若是旁人真知道了,還不把他當成不能夠的男人!
驍王坐在床上,面沉如水。
溫軟沐浴回來,見到的就是他這般悶悶不樂的模樣,心想定是今日大夫人送過來的東西刺激到他了,白日還裝得下去,到了晚上也就裝不下去了。
溫軟在美人榻上躺下,丫鬟端來了溫水,崔嬤嬤先是把秋季曬干的玫瑰花瓣放入溫水中,隨后再勺了一勺杏仁油放入了溫水中一同攪拌了半晌,直到有一股淡淡的清香散發(fā)出來,再把小棉布放入了水中,拿起來時敷到了溫軟的臉上。

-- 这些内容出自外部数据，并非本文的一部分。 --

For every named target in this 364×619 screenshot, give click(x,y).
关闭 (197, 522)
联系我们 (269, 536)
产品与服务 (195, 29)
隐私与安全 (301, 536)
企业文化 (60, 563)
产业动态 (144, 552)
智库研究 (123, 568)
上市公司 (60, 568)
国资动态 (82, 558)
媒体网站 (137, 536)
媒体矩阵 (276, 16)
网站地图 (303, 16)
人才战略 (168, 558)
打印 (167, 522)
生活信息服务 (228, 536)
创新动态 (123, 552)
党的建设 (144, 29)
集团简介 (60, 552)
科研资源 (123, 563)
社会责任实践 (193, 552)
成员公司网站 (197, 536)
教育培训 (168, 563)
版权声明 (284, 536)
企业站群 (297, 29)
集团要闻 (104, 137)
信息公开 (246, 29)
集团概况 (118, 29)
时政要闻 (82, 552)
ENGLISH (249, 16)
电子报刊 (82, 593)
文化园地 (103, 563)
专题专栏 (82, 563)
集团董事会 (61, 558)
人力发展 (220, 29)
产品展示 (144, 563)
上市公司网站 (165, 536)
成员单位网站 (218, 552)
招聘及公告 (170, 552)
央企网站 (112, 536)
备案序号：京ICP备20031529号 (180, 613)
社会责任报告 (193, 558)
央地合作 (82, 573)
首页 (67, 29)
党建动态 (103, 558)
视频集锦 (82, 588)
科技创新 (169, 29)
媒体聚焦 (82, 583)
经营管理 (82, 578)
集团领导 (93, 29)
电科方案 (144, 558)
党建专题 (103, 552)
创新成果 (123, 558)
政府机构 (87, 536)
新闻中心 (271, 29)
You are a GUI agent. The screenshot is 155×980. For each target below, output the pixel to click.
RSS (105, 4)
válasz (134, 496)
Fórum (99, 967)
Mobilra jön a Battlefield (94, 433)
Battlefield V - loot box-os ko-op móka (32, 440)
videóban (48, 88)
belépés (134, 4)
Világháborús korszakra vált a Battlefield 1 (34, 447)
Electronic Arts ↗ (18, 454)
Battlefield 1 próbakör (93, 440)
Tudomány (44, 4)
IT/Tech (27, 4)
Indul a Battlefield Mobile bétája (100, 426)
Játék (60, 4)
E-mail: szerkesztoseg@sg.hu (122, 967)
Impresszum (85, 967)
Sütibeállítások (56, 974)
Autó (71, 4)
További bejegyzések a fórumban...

春冬二季甚是干燥,若是稍有不注意,臉上就會爆皮,還會伴隨著隱隱刺痛。
以往溫軟皆會用些玉油抹臉,后來崔嬤嬤來了稷州之后,在臉上做的文章可講究多了,講究些好呀,畢竟享受的是她。
一想到明日就要回金都了,崔嬤嬤也要回宮里了,還真有些舍不得,但她也不敢向太后討人。
做完這一切之后,已經(jīng)過去了小半個時辰。
讓人都下去休息,溫軟披著長袍進入了內(nèi)室,見驍王坐在床上還是愁眉不展的模樣,一時也不知道要說些什么,畢竟她還要裝著什么事情都不知道,不好安慰。
把外袍脫了,從床尾上了床,靠著驍王而坐,柔柔的問:“殿下在想些什么?”
身邊傳來溫熱的氣息,方長霆回過神來,收斂了沉思,復而恢復平日的溫和表情轉(zhuǎn)頭看向溫軟:“沒想什么,就是覺得明日回金都了,感覺……”話語在看到溫軟身上的衣服,頓了頓,繼而僵硬問道:“怎不穿夾棉寢衣了”
溫軟平時就寢的時候穿的都是夾棉的寢衣,看不出來身材如何,且平時他摟著她入睡時,掌間隔著一層夾棉,也感覺不到肌膚的軟膩。
但……
她今日卻穿了一身淡薄棉布的寢衣,胸前起伏甚是明顯。
喉間微微顫抖。
別開了視線,看著前方。
溫軟把被子蓋到了自己的腿上,說道:“許是趙太醫(yī)調(diào)理身子的藥起作用了,妾身夜間竟覺得熱,好幾回都被熱醒了,所以就不穿了。”
之前溫軟還穿得厚實保守,一則是隱隱有些畏懼圓房這一件事,二則是畏寒,但現(xiàn)在夜里熱得慌,且現(xiàn)在也不用怕什么圓房了,她也就沒必要再穿著厚實的衣服睡覺。
晚間熱,早上起身又覺得累。
聽著溫軟這么一說,方長霆真的發(fā)現(xiàn)她最近幾晚都會把被子蹭掉。怕她著寒,他都會醒來替她掖好被子,但她一個晚上依舊能蹭個五六回,她蹭了多少回,他也就醒了多少回。
嗯,只是怕熱的才不穿的,還算有說服力。
隨即溫軟又問道:“聽說這次雪災,沒有太大的損失,是不是真的?”
溫軟幾乎不出門,雪災的消息也是聽旁人說的,聽到這消息的時候,溫軟也大大的松了一口氣。
她把那太后給的三萬兩都捐了,雖然這是她兩輩子的人生中擁有過的最大一筆銀錢,但只要是稷州平安躲過了這次的天災,便什么也都值了。